4.7. Protein-Structure Prediction

The three-dimensional structure of the parental SJ (540-7) capsid protein was generated by the SWISS-MODEL web server (http://swissmodel.expasy.org, accessed on 7 February 2022) [46] using the crystal structure of grouper nervous necrosis virus-like particle (PDB: 4wiz, template with the highest score), an OSGNNV coat protein (RGNNV genotype, GenBank accession number KT071606). The 3D structure was analyzed with the PyMOL software (v2.0 Scrödinger, LLC) and to evaluate the structural properties of amino-acid changes, the location of the respective sites was mapped to the predicted 3D structure of the SJ strain. The 3D structure of B2 was generated by the integrated platform I-TASSER (https://zhanggroup.org//I-TASSER/, accessed on 7 February 2022) [47] using the sequence of the 283 RG strain.

4.8. Statistical Analyses

The Kaplan–Meier method was used to estimate the survival function from lifetime data, which allowed us to draw the survival curve for each group and to measure the length of time the fish would survive the infection. The Kaplan–Meier graph plots the cumulative probability of the surviving fish at each day post infection [48]. To compare the different survival curves, the non-parametric Wilcoxon–Breslow–Gehan test was used for equality of survivor functions.

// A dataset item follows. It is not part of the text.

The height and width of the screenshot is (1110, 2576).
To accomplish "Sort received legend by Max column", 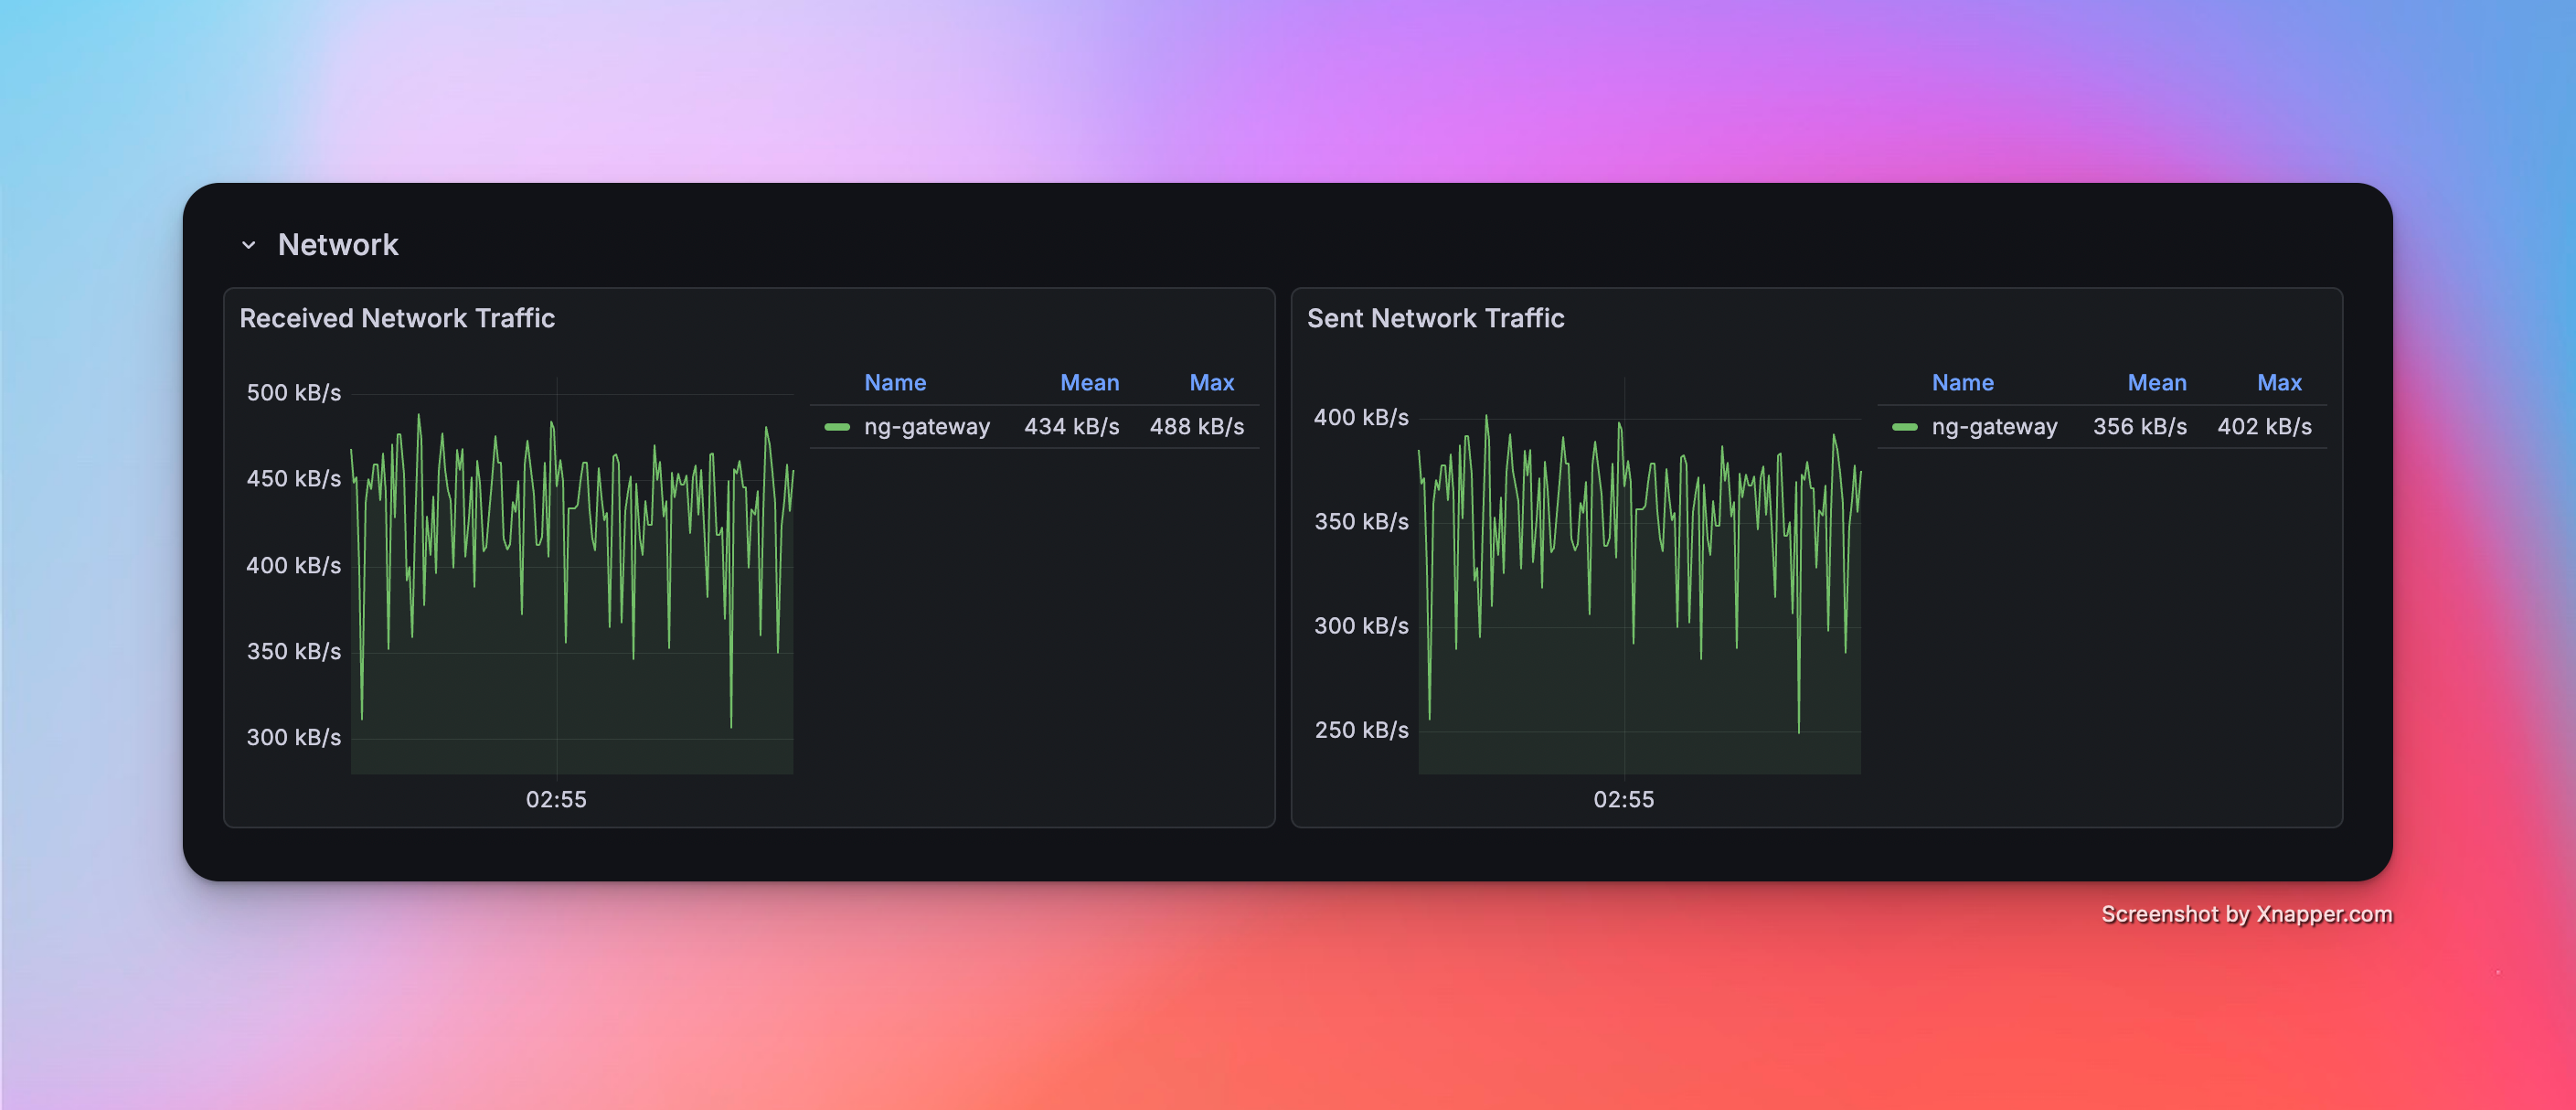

A chi square test was used to compare cumulative mortality at the end of the study period between independent groups. For a two-paired comparison between the mortality in two viruses, two-sample test of proportions was performed. Kruskal–Wallis ANOVA was applied to test the differences of LCN values among groups. All LCN data were expressed as mean ± standard deviation (SD). The 95% confidence interval (95% CI) was calculated for each proportion through Binomial Exact approximation. The correlation between viral load and cumulative mortality was verified by calculation of the coefficient of determination (R2). All statistical analyses were performed using the STATA 12.1 (Stata Corp LLC, College Station, TX, USA) software. Reported graphs were generated and edited using GraphPad Prism Software (v9.0.0 GraphPad Software, San Diego, CA, USA).

5. Conclusions

Obtained data confirmed the susceptibility of European sea bass to a reassortant RGNNV/SJNNV genotype with an overall moderate to low virulence phenotype. The results also highlighted considerable reassortant viral amounts in the brain of all the survivor fish, both in the intramuscular infection challenge and in the bath immersion challenge, that mimicked the natural infection route. Such evidence suggests a reservoir role of ESB towards other farmed species. In addition, new variable amino-acid residues have been identified and are probably correlated to the observed intermediate virulence phenotype of reassortant strains. However, further analyses should be performed in order to better investigate the correlation between candidate determinants of virulence and pathogenicity of reassortant strains.